We Don’t Need no Balfour Declarations… or Celebrations
Thinking forward from past to present, I see how the Balfour declarations advanced Jewish nationalism, meaning Zionism. Nevertheless, the proud Zionist activist in me shudders.
As a historian, I appreciate the Balfour declarations – plural. As a proud Zionist, however, I resent the cheers and the jeers the centennial is provoking.
Last Shabbat, I saw the master educator Mordy Hurwich- Kehat at synagogue. Having noticed that he was giving a lecture “celebrating the centennial of the Balfour Declaration,” I asked: “do you really think Balfour’s that important? All this celebrating feels pathetic.” Kehat – whose father was born on November 2, 1933, the Declaration’s 16th anniversary – noted that until 1948, Jews in Palestine celebrated “Balfour Day” as a national holiday, hailing this turning point in Zionist history. And he referred me to Martin Kramer’s impressive article in Mosaic, “The Forgotten Truth about the Balfour Declaration.”

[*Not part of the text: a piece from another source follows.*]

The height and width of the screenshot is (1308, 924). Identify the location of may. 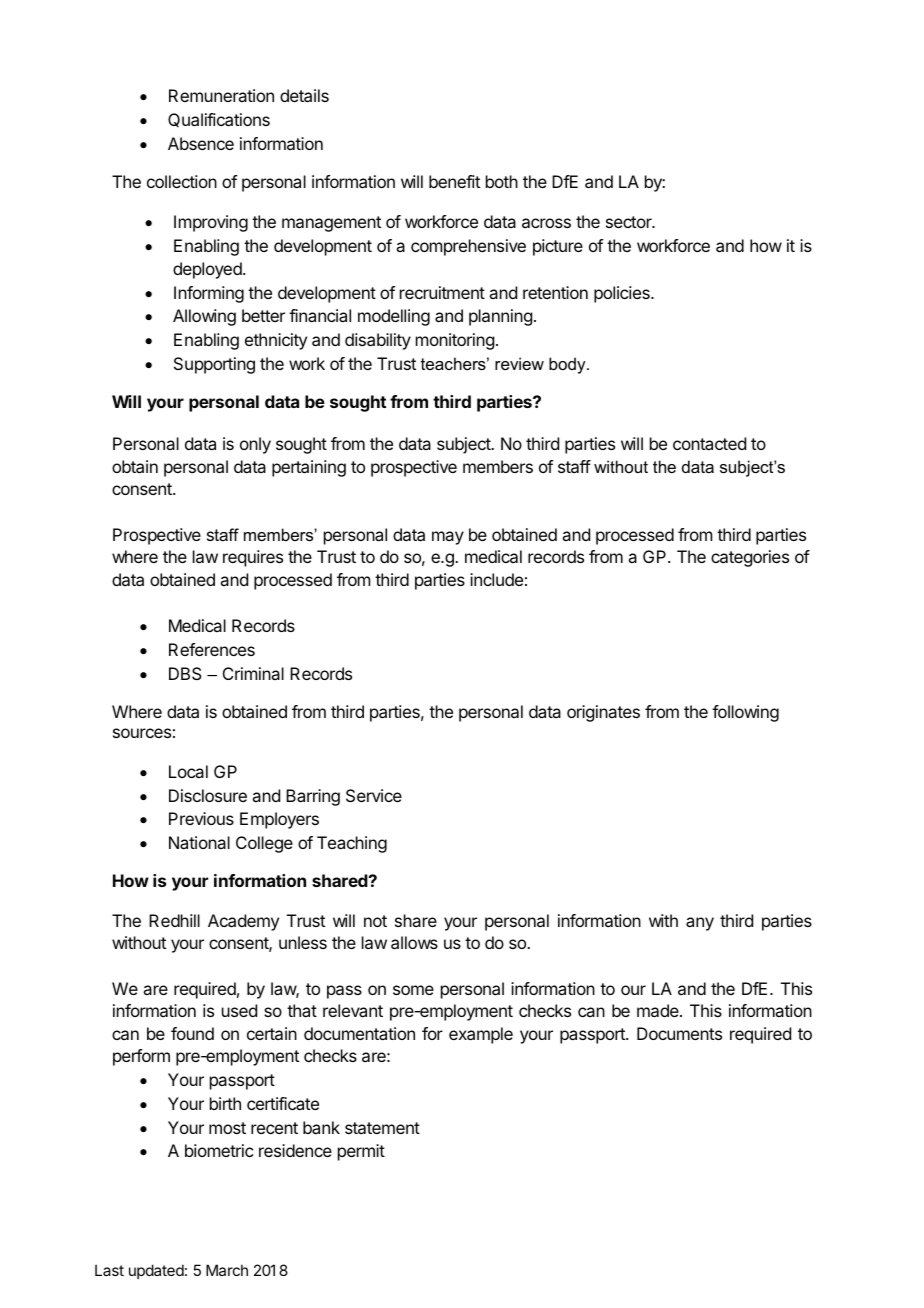
(448, 538).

Reading the article, and reflecting on our conversation, inspired three conclusions. First, we should call them the Balfour declarations, plural. Lord Balfour’s declaration wasn’t just one idiosyncratic British improvisation, Kramer explains, nor was it a British colonial power grab. Rather, it was one of many simultaneous affirmations. France, Italy, Japan, Siam, China and, most important, the United States of America echoed Balfour’s Declaration recognizing the Jews’ right to a national home in Palestine.
Second, the nineteenth century’s elaborate national matchmaking service, linking European national aspirations with geographic regions – as France became France, and Italy became Italy – went global after World War I.
On February 11, 1918, addressing a joint session of Congress, America’s president Woodrow Wilson proclaimed: “National aspirations must be respected; peoples may now be dominated and governed only by their own consent.”
The colonial empires were crumbling. Instead, peoples in Asia and Africa would achieve “self-determination,” expressing their collective nationalist identities through the political form of the nation state. The Balfour declarations, Wilson’s Fourteen Points, and the League of Nations mandate legitimized the quest for nationhood of all nations with a self-conscious identity. This process included the Jewish nation at the time and – trigger warning for right-wingers – the Palestinians, eventually.
Thus, the historian in me responds to Hurwich-Kehat and Kramer. Thinking forward from past to present, I see how the Balfour declarations advanced Jewish nationalism, meaning Zionism.
Nevertheless, the proud Zionist activist in me shudders.
The Jews’ legitimacy as a nation doesn’t depend on one Balfour declaration from 1917 – or many of them. Jews didn’t need an international permission slip: not in 1917 nor even in 1947 from the United Nations, and certainly not today.
Such affirmations are welcome. They should help legitimize Zionism. But these documents are window dressing.